The Role of Pedal Glands and Adhesion
The foot, found in most but not all rotifer species, typically ends in one to four projections called toes. Inside the foot are pedal glands that produce sticky secretions. These glands are cellular structures that manufacture a mucus-like adhesive, packaging it in secretory vesicles that undergo a transformation from dense to gel-like as they travel toward the gland opening. The mucus is released through ducts at the tips of the toes, giving the rotifer a temporary but firm grip on whatever surface it’s standing on.
Not every rotifer has this equipment. The predatory genus Asplanchna, which spends its life swimming in open water, lacks both feet and pedal glands entirely. Sessile species use a more permanent version of the same system: their pedal glands produce a cement that glues them in place for life, and some even build tubes around their bodies from glandular secretions. Colonial species in the family Flosculariidae may be either sessile or free-swimming as a group, with colony members beating their cilia in concert.
How Body Plan Shapes Movement
A rotifer’s lifestyle is largely written into its anatomy. Species that spend most of their time swimming in open water tend to have reduced or absent feet and a well-developed corona for propulsion. Bottom-dwelling species have robust feet with strong pedal glands and a muscular body suited for creeping. The body itself divides neatly into head, trunk, and foot, though the proportions vary dramatically.
The muscular system reflects these differences. Most rotifers have longitudinal muscles that don’t span the entire body but are instead concentrated in specific regions. Coronal retractor muscles in the head can pull the corona inward for protection, while separate muscles in the posterior control foot extension and retraction. The incomplete circular muscles act as antagonists to the longitudinal ones: when circular muscles contract, they redistribute pressure in the body fluid, forcing the body to elongate. When longitudinal muscles contract, the body shortens. This push-pull system, powered by hydrostatic pressure rather than a skeleton, gives rotifers surprisingly precise control over their shape and movement for animals made of fewer than a thousand cells.
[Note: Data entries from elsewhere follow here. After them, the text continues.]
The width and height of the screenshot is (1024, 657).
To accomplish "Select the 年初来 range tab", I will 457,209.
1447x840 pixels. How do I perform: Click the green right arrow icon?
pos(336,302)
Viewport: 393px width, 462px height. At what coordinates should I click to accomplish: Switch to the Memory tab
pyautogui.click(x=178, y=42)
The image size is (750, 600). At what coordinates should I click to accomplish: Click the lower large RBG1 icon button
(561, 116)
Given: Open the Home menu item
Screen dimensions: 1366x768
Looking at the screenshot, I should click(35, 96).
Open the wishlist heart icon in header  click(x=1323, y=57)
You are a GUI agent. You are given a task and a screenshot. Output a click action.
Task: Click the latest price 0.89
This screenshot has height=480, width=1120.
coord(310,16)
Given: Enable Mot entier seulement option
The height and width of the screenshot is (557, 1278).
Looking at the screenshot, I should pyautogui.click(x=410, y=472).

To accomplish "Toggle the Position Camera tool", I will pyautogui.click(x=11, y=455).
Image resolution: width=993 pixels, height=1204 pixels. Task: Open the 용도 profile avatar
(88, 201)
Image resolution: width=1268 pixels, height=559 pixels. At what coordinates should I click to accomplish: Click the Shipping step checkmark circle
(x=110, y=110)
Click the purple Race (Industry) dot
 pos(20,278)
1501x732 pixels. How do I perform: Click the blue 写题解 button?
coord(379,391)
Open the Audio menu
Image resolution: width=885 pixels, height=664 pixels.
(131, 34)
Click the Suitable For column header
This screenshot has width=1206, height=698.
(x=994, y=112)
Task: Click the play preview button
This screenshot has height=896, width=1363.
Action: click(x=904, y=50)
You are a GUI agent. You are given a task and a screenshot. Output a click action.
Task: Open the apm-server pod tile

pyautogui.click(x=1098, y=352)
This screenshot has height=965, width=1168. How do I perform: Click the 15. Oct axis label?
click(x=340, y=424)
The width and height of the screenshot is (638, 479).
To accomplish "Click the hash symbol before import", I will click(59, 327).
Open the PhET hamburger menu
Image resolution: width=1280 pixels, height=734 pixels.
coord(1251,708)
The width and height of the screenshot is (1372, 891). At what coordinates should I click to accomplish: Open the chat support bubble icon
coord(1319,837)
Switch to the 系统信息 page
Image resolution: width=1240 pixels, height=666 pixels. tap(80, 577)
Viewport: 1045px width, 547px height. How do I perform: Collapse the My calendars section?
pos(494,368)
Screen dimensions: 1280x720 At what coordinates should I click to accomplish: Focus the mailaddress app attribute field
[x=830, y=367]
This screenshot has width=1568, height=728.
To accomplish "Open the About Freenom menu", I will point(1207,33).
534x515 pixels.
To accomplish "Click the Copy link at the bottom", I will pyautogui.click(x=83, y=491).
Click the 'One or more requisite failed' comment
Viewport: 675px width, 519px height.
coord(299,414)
Swimming Speed by the Numbers
Measured swimming speeds give a sense of how rotifers perform relative to their size. In the colonial species Sinantherina socialis, females swim at about 0.5 millimeters per second, or roughly 1.4 body lengths per second. Males are slower, averaging 0.3 millimeters per second (0.8 body lengths per second). Across rotifer species more broadly, swimming speeds range from about 0.1 to 1.0 millimeters per second. That may sound glacial, but at their scale, covering one to two body lengths every second is a respectable pace, comparable to a human walking at a moderate clip relative to body size.